This last weekend I went to Billy Bob’s in Fort Worth. I have never been to a western dance hall and have never done a two-step dance in my life. I didn’t go in a huge group but there were enough of us to have a fun time. The group that I went with wasn’t drunk and had no intention of drinking alcohol during the evening. For most of the people that went this would be an easy task as most of us have learned that you don’t need to be drunk to have a good time.
As the evening went on most of us had already stepped on plenty of toes and had made a fool of ourselves on the dance floor, but there was one girl who was stubborn and would not go out onto the floor. Her excuse at the beginning was she had no idea how to two-step and didn’t want to make a fool of herself. However, as the night went on we started she started to explain how the only way she dances usually is if she is drunk.

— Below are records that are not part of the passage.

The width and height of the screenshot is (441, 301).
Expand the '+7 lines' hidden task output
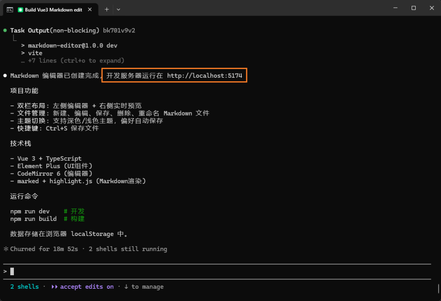73,60
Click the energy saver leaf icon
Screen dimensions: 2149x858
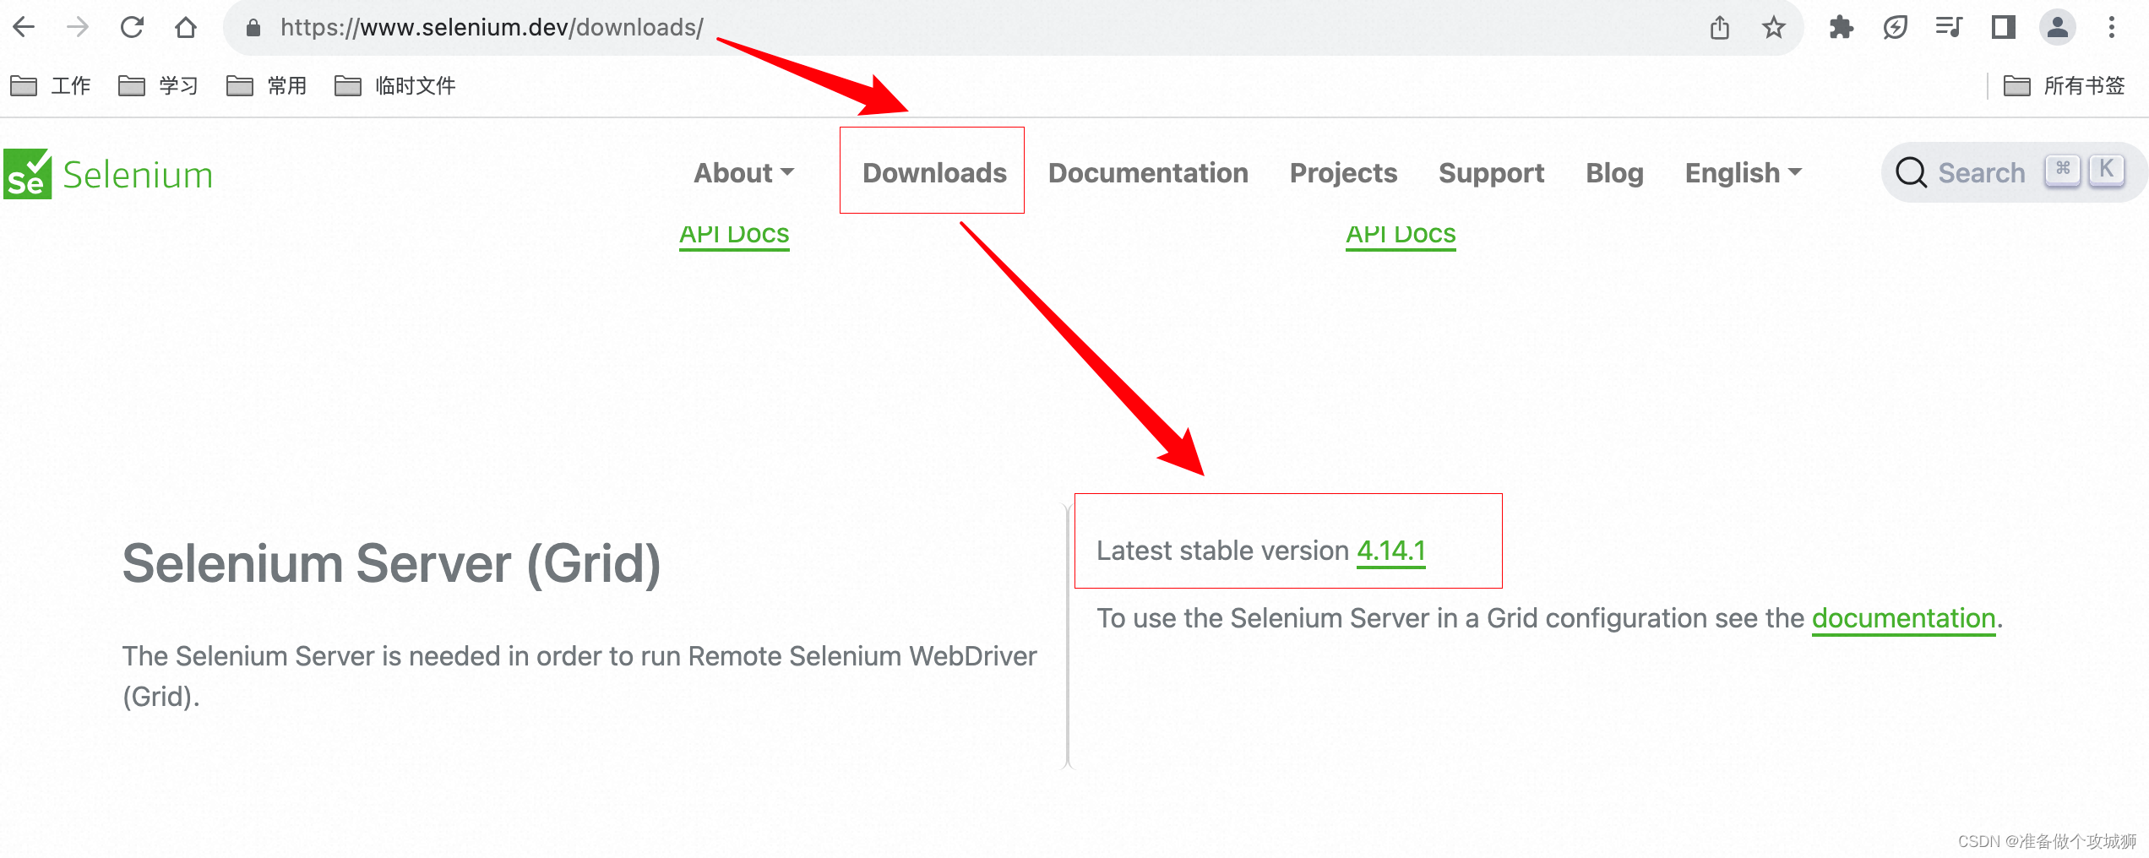1896,27
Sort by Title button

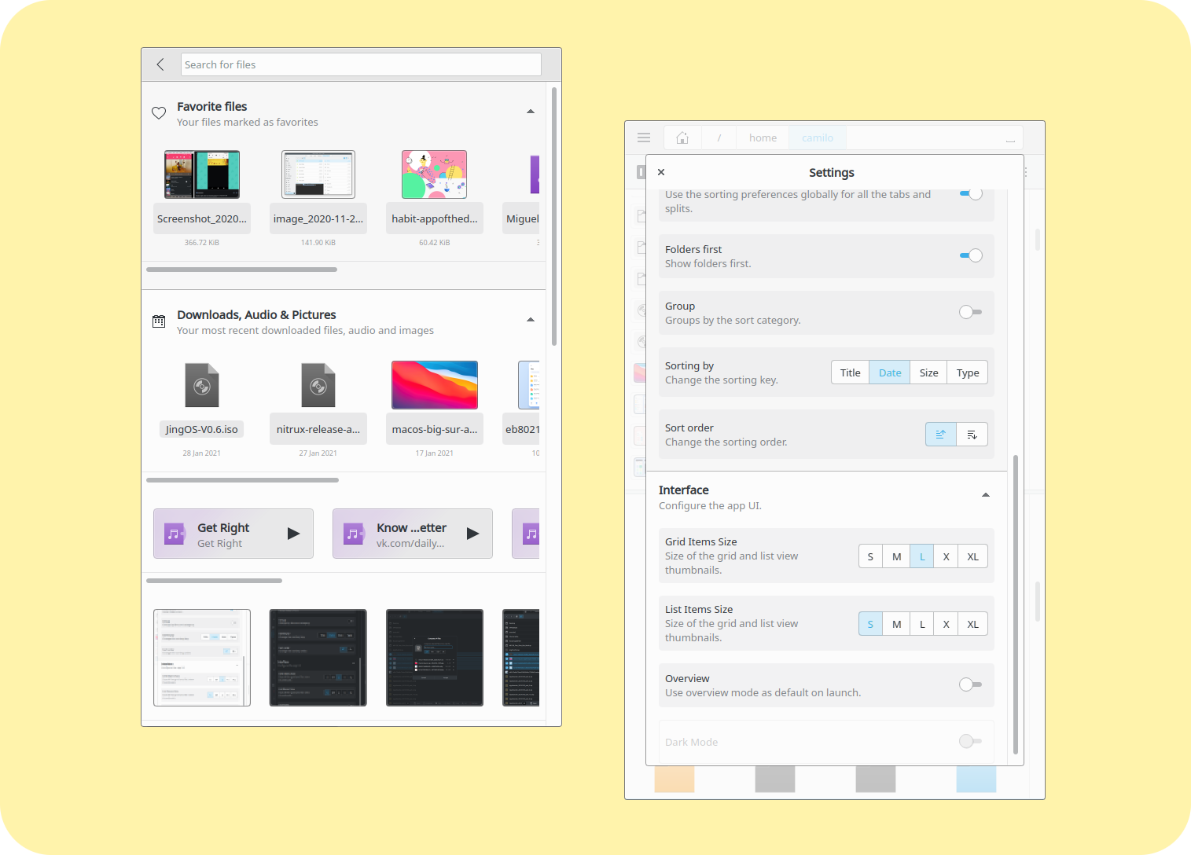(850, 372)
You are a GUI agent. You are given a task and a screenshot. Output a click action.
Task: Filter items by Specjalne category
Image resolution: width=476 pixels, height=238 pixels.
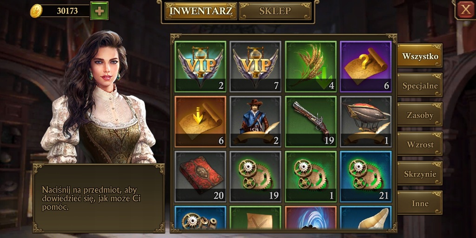pos(420,86)
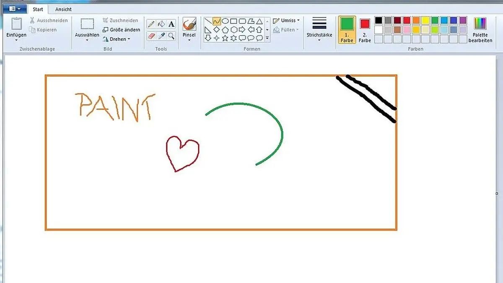Select the Magnifier zoom tool
The height and width of the screenshot is (283, 503).
[x=171, y=36]
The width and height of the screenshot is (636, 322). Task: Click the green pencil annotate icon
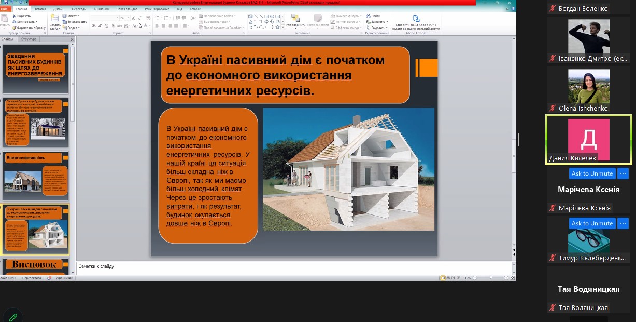click(x=13, y=316)
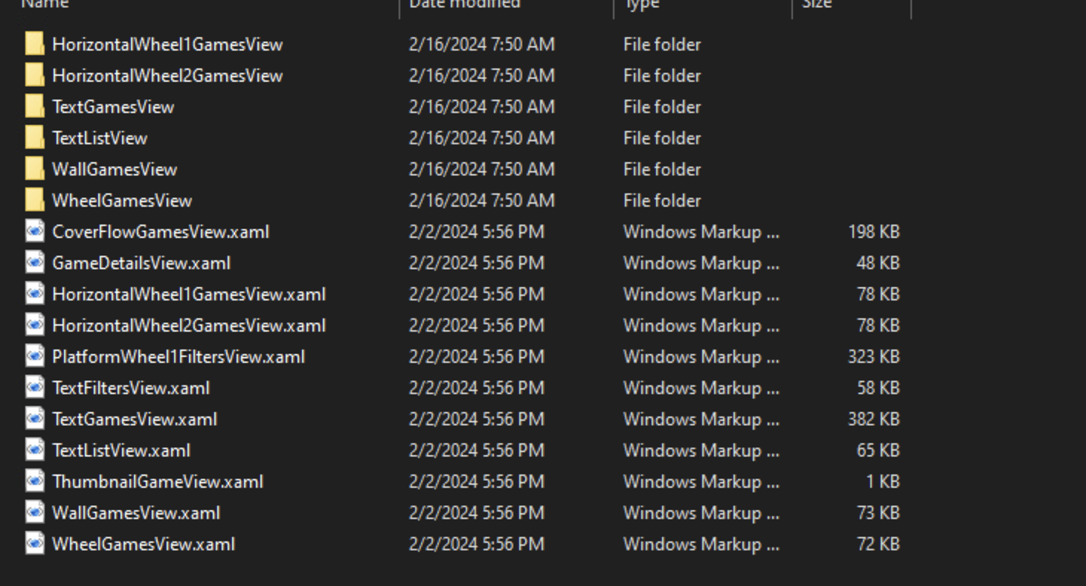Select the HorizontalWheel1GamesView.xaml file name
1086x586 pixels.
pyautogui.click(x=189, y=294)
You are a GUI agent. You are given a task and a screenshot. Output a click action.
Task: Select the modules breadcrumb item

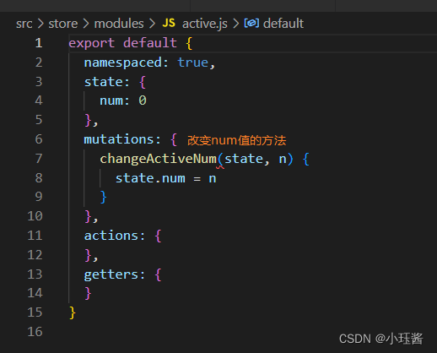coord(119,24)
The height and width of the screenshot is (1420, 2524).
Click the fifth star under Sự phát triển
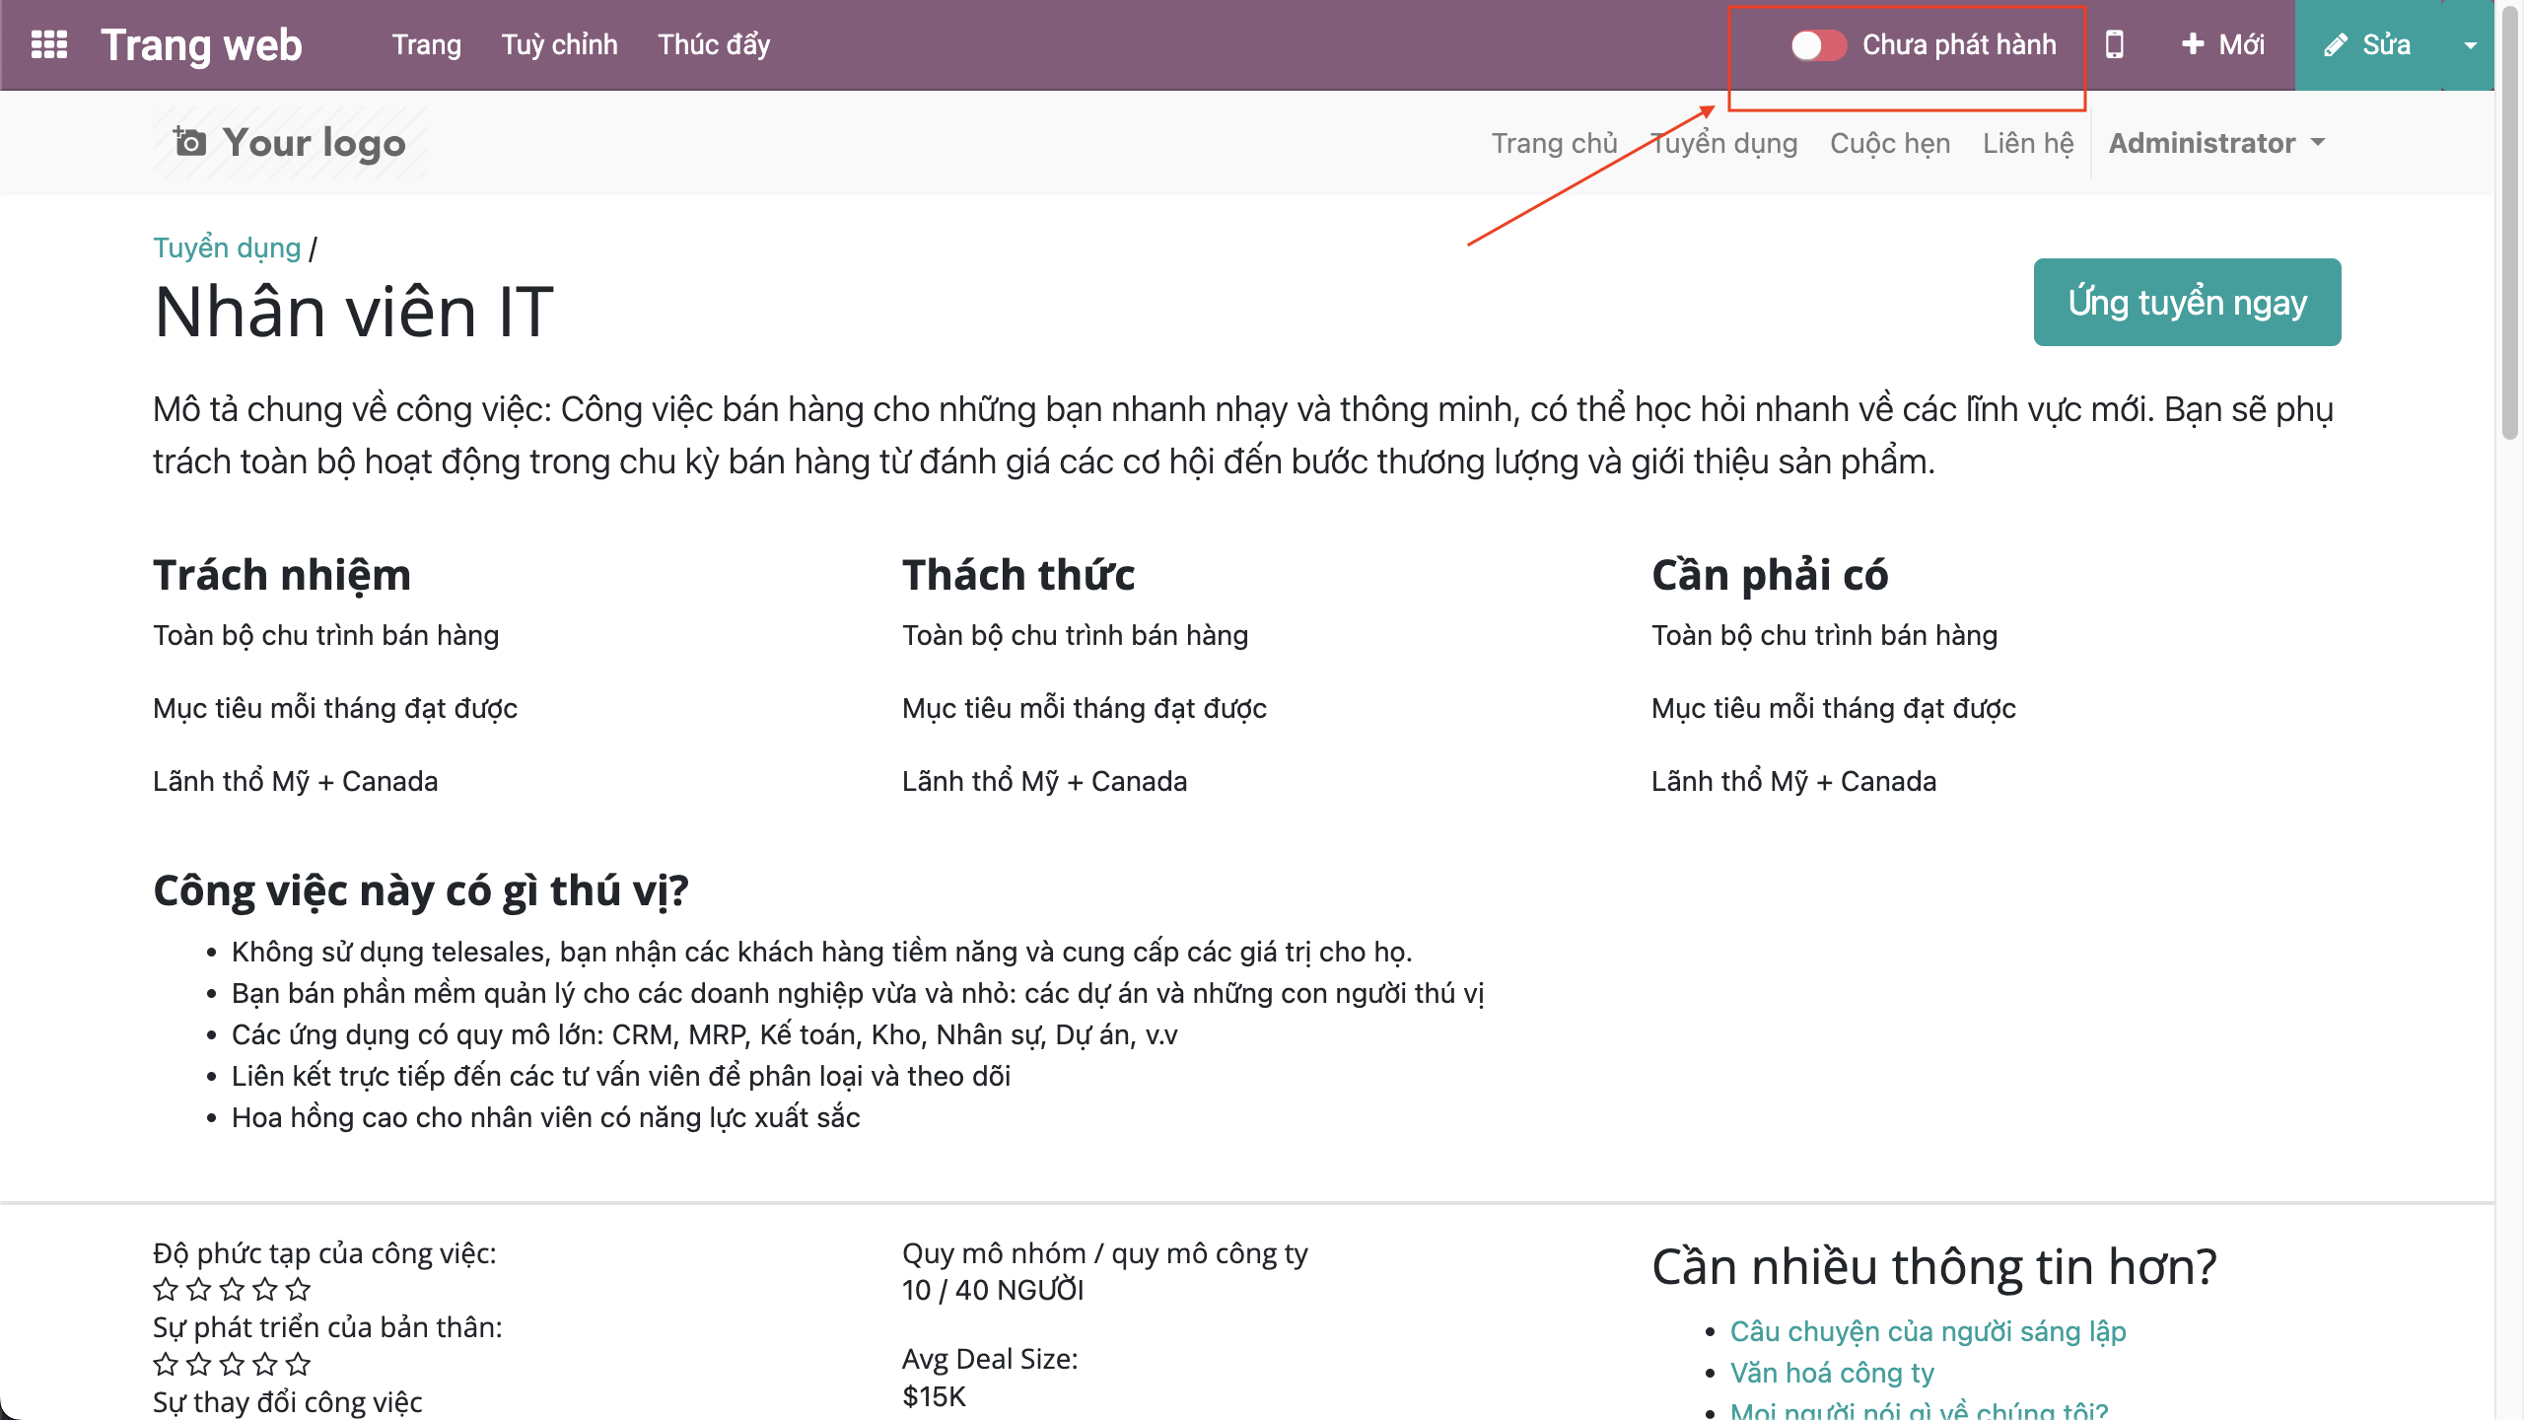pyautogui.click(x=298, y=1365)
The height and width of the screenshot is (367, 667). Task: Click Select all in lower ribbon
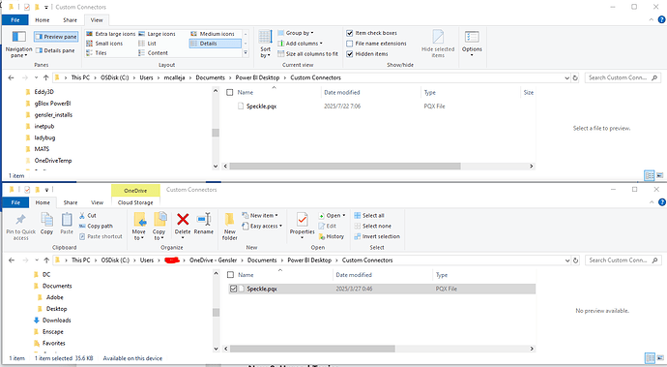369,216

I’m not using this story as a point of judgment for this girl as I think she learned something this evening. As people were slowly heading back to SMU my group decided to stay to the end so we all good get a few more dances in. This girl that swore she wouldn’t dance decided to stay with use. I have no idea why exactly she decided to stay because the only thing to do there was dance and she wouldn’t even step onto the dance floor. My driver said he would give her a ride back on campus, but she would have to dance with him before the night was up. With fifteen minutes to go she finally got out of the dance floor and started two-stepping. I was surprised to see that she was actually really good at the dance.
The first dance turned into five more and she started to enjoy the evening for the first time. After Billy Bobs closed her face held a giant smile and was thrilled that she finally decided to dance. A few times in the car ride back she would ask us when we were coming back to Billy Bobs. She really wanted to go back and said next time she would be the first person on the dance floor.
People would have more fun if they weren't so worried about what others think. I'm reading a book now called "On Becoming an Artist." The author is a psychology professor at Harvard, but she decided to start painting as a hobby. She realized that if she was ever going to enjoy her hobby, the one thing she had to get over was worrying about whether anyone else would think her paintings were any good.